TANJUNG REDEB – Badan Pusat Statistik (BPS) Berau merilis persentase angka putus sekolah kelompok usia 7-12 tahun dan 13-15 tahun. Di mana persentase putus sekolah sudah tergolong rendah. Namun berbanding terbalik untuk kelompok usia 16-18 tahun.
Kepala Seksi Neraca Wilayah dan Analisis Statistik, Badan Pusat Statistik (BPS) Berau, Lita Januarti Hakim menjelaskan, kelompok usia 7-12 yang umumnya adalah jenjang SD. Lalu kelompok usia 13-15 tahun yang umumnya adalah jenjang SMP di Kabupaten Berau. Dari kedua kelompok tersebut, angka putus sekolah sudah tergolong rendah. “Sudah cukup baik dari tahun ke tahun,” katanya.
Sementara pada kelompok usia 16-18 dan 19-24 tahun, disebut Lita persentase putus sekolah masih cukup tinggi. Ia mencontohkan pada tahun 2021, kelompok usia 16-18 memiliki angka putus sekolah sekitar 18 orang dari 100 penduduk.
Semakin tinggi angka putus sekolah pada kelompok usia ini, dijelaskannya menggambarkan bahwa kondisi pendidikan pada kelompok usia yang umumnya adalah jenjang SMA masih kurang baik dan belum merata.
Meski angka tersebut mengalami penurunan dari tahun sebelumnya, namun harus tetap dikontrol agar tidak ada lagi murid yang putus sekolah. Tingginya angka putus sekolah di usia ini juga memberi indikasi akses pendidikan pada kelompok usia ini masih kurang maksimal.
Seperti diketahui sarana pendidikan jenjang SMA di Berau berjumlah 36 unit.

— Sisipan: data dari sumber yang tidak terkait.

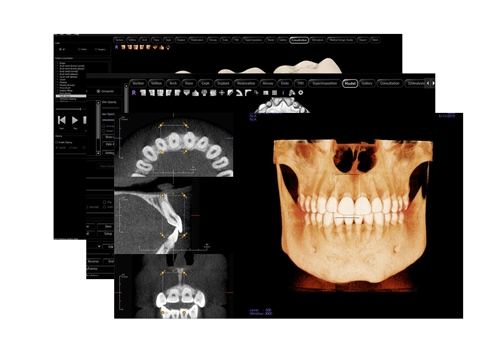Select the grid layout icon

[x=274, y=93]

Namun lokasinya belum merata, sehingga hal ini menyebabkan akses penduduk dari 110 kampung dan kelurahan masih cukup terbatas untuk mengikuti pendidikan jenjang SMA.
“Jumlah sekolah juga terbatas, seharusnya ada penambahan sekolah khusus untuk SMA atau SMK,” bebernya.
Pada usia 19-24 tahun, angka putus sekolahnya sangat tinggi, yakni mencapai 85 per 100 penduduk di tahun 2021. Hal ini mengindikasikan bahwa banyak penduduk usia 19-24 yang berhenti mengenyam pendidikan setingkat perguruan tinggi.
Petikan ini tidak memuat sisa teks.